## WHAT TO DO
Below are entries. Reproduce exactly the lines between the line holding "Screen dimensions: 1200x800" and the line holding "Click the Sayfa", inclusive, and only those.

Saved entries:
:::::

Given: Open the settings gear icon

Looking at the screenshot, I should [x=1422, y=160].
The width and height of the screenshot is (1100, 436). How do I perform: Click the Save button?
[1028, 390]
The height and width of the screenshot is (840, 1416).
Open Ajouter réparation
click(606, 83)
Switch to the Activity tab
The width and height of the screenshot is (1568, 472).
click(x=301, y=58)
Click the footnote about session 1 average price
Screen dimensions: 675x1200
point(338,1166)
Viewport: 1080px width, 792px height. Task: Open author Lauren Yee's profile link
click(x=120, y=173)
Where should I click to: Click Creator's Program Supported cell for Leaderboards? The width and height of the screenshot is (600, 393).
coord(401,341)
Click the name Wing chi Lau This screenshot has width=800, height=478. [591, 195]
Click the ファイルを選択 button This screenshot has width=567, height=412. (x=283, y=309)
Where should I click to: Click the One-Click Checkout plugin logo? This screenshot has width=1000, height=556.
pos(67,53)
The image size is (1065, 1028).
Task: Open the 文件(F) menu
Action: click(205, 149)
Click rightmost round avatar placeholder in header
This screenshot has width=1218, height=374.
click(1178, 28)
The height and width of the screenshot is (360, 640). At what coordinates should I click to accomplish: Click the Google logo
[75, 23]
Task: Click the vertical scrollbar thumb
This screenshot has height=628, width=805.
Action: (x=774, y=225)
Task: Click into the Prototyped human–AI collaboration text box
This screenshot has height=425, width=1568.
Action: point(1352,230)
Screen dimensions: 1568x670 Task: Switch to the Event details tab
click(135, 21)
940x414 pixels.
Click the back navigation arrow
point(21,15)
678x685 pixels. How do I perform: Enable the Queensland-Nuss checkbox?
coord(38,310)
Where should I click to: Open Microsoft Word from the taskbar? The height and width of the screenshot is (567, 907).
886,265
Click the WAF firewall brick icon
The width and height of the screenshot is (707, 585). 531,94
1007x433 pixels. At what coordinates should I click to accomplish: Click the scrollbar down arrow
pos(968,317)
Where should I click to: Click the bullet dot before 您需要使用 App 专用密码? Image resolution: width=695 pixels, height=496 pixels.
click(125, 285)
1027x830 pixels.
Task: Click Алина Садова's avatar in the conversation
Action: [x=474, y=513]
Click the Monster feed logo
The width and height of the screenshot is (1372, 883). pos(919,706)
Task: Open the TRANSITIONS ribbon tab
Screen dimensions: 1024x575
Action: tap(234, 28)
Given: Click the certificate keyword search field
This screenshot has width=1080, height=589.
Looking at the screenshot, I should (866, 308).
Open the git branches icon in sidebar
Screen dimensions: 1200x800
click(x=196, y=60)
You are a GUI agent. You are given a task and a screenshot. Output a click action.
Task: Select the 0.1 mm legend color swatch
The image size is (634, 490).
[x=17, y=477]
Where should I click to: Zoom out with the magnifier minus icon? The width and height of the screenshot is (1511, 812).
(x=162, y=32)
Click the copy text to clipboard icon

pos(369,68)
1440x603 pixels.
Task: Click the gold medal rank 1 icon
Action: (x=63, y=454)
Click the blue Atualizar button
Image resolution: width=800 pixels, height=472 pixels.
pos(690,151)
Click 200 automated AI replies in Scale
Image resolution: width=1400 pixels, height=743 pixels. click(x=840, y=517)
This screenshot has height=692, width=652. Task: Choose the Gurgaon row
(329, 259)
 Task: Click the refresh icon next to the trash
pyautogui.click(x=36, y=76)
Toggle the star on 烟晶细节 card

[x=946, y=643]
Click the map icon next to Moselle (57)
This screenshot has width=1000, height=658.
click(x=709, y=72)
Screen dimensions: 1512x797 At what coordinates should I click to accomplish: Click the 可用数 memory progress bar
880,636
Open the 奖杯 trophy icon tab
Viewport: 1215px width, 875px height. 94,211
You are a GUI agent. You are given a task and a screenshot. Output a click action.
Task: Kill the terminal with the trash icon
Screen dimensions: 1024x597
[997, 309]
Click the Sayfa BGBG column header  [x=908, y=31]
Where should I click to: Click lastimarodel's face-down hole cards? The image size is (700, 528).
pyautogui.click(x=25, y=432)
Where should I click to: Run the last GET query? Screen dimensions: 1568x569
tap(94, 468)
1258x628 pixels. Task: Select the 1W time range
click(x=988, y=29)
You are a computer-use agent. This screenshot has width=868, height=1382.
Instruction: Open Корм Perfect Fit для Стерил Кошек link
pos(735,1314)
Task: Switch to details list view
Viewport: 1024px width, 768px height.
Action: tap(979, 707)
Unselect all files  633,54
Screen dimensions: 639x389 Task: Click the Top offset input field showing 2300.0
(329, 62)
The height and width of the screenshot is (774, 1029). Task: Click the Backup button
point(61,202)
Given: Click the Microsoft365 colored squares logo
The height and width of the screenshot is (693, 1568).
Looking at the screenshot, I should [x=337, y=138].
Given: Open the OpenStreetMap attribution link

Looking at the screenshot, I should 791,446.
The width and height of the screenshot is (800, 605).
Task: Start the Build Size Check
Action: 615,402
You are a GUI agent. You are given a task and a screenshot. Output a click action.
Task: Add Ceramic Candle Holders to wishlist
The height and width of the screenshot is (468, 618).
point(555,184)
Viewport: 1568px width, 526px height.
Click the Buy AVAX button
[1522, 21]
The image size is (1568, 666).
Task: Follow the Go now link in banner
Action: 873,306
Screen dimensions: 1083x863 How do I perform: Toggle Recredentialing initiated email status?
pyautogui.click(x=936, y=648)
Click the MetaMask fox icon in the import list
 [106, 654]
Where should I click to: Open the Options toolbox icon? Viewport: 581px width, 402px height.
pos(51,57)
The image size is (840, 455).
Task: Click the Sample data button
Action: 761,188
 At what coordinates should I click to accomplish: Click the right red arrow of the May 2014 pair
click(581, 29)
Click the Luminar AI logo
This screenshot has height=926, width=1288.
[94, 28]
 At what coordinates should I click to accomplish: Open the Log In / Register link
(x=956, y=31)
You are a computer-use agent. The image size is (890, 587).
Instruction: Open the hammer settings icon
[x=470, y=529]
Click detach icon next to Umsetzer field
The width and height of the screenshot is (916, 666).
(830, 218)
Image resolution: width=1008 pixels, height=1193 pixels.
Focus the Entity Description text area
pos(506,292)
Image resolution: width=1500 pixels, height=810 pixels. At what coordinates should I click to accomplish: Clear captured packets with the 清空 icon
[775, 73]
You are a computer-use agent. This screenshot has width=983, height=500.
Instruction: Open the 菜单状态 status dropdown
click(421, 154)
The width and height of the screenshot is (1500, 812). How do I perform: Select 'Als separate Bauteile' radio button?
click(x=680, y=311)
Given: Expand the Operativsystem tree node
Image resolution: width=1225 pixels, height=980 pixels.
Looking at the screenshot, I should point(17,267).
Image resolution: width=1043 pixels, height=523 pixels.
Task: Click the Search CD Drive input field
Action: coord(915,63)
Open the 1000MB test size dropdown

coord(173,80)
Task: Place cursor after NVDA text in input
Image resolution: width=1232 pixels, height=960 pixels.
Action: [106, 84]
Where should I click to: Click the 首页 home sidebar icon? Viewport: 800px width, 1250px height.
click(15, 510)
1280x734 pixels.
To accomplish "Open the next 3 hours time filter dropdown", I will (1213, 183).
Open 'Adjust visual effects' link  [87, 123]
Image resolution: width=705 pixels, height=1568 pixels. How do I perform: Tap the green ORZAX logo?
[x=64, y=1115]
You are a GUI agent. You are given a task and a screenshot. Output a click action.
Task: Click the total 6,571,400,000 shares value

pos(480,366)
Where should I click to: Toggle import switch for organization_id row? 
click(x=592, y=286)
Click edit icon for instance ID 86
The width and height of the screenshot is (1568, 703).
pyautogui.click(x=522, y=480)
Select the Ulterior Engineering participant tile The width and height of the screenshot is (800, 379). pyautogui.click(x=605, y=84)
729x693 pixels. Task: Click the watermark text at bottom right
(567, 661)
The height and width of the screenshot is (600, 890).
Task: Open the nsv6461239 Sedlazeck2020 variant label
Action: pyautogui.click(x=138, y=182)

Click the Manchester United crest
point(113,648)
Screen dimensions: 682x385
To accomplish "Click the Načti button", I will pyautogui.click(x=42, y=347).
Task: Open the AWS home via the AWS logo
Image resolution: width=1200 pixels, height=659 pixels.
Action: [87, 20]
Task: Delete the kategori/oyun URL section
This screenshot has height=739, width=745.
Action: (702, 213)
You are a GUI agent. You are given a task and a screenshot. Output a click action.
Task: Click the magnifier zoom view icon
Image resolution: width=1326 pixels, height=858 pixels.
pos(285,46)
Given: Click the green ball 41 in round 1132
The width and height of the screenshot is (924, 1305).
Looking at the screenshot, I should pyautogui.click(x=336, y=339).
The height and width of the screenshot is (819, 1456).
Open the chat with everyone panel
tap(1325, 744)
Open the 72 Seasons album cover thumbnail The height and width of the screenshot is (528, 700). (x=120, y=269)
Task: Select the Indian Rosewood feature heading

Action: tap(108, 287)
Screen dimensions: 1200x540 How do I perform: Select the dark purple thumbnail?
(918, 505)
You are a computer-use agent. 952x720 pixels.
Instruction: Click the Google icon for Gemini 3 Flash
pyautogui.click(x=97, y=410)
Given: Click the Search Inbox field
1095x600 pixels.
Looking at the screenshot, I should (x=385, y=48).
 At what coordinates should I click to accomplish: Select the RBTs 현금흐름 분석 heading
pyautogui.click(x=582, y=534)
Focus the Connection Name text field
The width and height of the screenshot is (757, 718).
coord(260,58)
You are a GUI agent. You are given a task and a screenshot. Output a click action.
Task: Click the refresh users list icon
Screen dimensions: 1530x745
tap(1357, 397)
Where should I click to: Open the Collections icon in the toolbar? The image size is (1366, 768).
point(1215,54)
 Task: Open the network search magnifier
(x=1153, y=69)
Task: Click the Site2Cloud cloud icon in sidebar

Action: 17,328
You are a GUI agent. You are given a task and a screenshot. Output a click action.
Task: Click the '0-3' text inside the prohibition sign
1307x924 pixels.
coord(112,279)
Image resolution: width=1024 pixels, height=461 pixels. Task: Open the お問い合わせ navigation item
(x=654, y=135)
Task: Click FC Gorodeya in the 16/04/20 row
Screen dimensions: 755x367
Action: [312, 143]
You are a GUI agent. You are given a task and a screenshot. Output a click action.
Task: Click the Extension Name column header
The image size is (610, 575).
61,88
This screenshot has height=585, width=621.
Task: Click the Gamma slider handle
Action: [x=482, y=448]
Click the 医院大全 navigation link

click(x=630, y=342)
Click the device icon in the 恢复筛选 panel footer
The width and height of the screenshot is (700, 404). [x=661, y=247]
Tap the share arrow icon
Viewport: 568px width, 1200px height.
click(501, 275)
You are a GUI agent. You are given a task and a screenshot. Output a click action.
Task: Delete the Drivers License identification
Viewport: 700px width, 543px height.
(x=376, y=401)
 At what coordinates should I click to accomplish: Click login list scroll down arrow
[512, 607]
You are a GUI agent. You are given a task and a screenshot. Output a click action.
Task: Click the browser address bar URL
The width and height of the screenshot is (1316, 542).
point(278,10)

:::::

## RESULT
Screen dimensions: 1200x800
click(x=196, y=60)
You are a GUI agent. You are given a task and a screenshot. Output a click action.
Task: Select the 0.1 mm legend color swatch
The image size is (634, 490).
[x=17, y=477]
Where should I click to: Zoom out with the magnifier minus icon? The width and height of the screenshot is (1511, 812).
(x=162, y=32)
Click the copy text to clipboard icon

pos(369,68)
1440x603 pixels.
Task: Click the gold medal rank 1 icon
Action: (x=63, y=454)
Click the blue Atualizar button
Image resolution: width=800 pixels, height=472 pixels.
pos(690,151)
Click 200 automated AI replies in Scale
Image resolution: width=1400 pixels, height=743 pixels. click(x=840, y=517)
This screenshot has height=692, width=652. Task: Choose the Gurgaon row
(329, 259)
 Task: Click the refresh icon next to the trash
pyautogui.click(x=36, y=76)
Toggle the star on 烟晶细节 card

[x=946, y=643]
Click the map icon next to Moselle (57)
This screenshot has width=1000, height=658.
click(x=709, y=72)
Screen dimensions: 1512x797 At what coordinates should I click to accomplish: Click the 可用数 memory progress bar
880,636
Open the 奖杯 trophy icon tab
Viewport: 1215px width, 875px height. 94,211
You are a GUI agent. You are given a task and a screenshot. Output a click action.
Task: Kill the terminal with the trash icon
Screen dimensions: 1024x597
[997, 309]
Click the Sayfa BGBG column header  [x=908, y=31]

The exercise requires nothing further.